Naples n'a conservé un bon souvenir que de deux Français, Robert d'Anjou et Joachim Murat. Le premier savait choisir un vin et le second tombait de cheval avec beaucoup d'élégance. "Quelle belle rouille !" , disaient les gens de Naples en voyant défiler vos chars. - Tu n'aimes pas les Américains ? - J'aime les Américains. Parce qu'ils me donnent l'illusion que les hommes haïssent le mal. Parce qu'ils croient qu'eux seuls sont de braves gens et qu'un peuple de vaincus est un peuple de coupables. Parce qu'ils pensent que la défaite est un acte de la justice divine. J'aime les Américains parce qu'ils ne savent pas que le mal est inguérissable. J'aime les Américains parce qu'ils ont envoyé leurs avions mitrailler le Vésuve en éruption.

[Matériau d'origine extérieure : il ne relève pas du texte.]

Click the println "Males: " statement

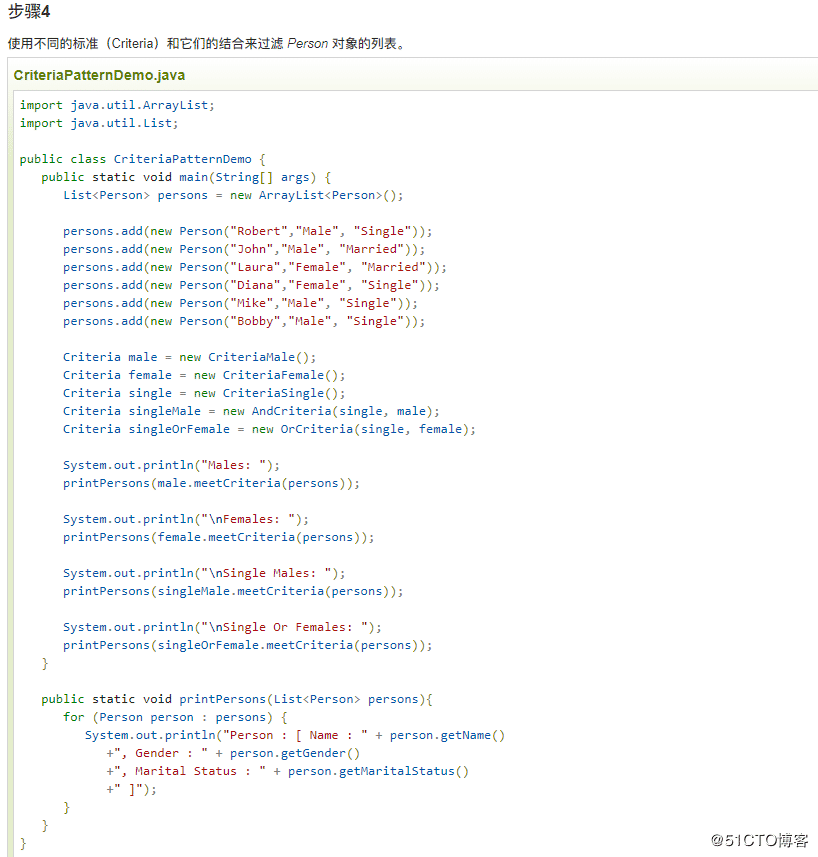pos(171,465)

- Les Napolitains ont bien promené la statue de San Gennaro... - Quand Naples était une des plus célèbres capitales du monde, il y avait toute l'Europe tout à Naples : il y avait Londres, Paris, Madrid, Vienne… Aujourd'hui, Naples est déchue et il n'y reste que... Naples. Mais qu'espères-tu trouver à Londres, à Paris, à Vienne ? Tu y trouveras Naples. Naples est le destin de l'Europe. Ce qui nous brûle les entrailles, à nous peuples d'Europe, c'est le besoin de haïr quelque chose de semblable à nous, quelque chose en quoi nous puissions nous reconnaître et nous haïr. - Les Américains apportent la liberté. - Les Américains apportent la peste. Il fallait nous laisser pourrir dans l'esclavage. L'Europe libre pue aussi fort que l'Europe esclave. Ses souffrances ne l'ont pas purifiée mais corrompue. Il ne reste rien à délivrer, que des chairs pourries. La vraie, la seule patrie de l'homme c'est sa peau. Et il est prêt à tout pour la sauver, pour vivre. Prêt à ramper, à lécher les bottes de celui qui lui crache au visage mais lui jette un os. La liberté, nous ne la payons pas de notre sang, de notre sacrifice, nous l'achetons avec la lâcheté, la prostitution, la trahison, et toute la pourriture de l'âme humaine. Les hommes ne peuvent pas, ne savent pas être libres. L'homme libre est celui qui a conscience de son esclavage. Alors buvons, buvons à tous les braves, les bons, les honnêtes soldats américains, nos compagnons d'armes, qui vont mourir inutilement pour la liberté de l'Europe. Inutilement car il ne reste plus rien à délivrer qu'un tas de chairs pourries.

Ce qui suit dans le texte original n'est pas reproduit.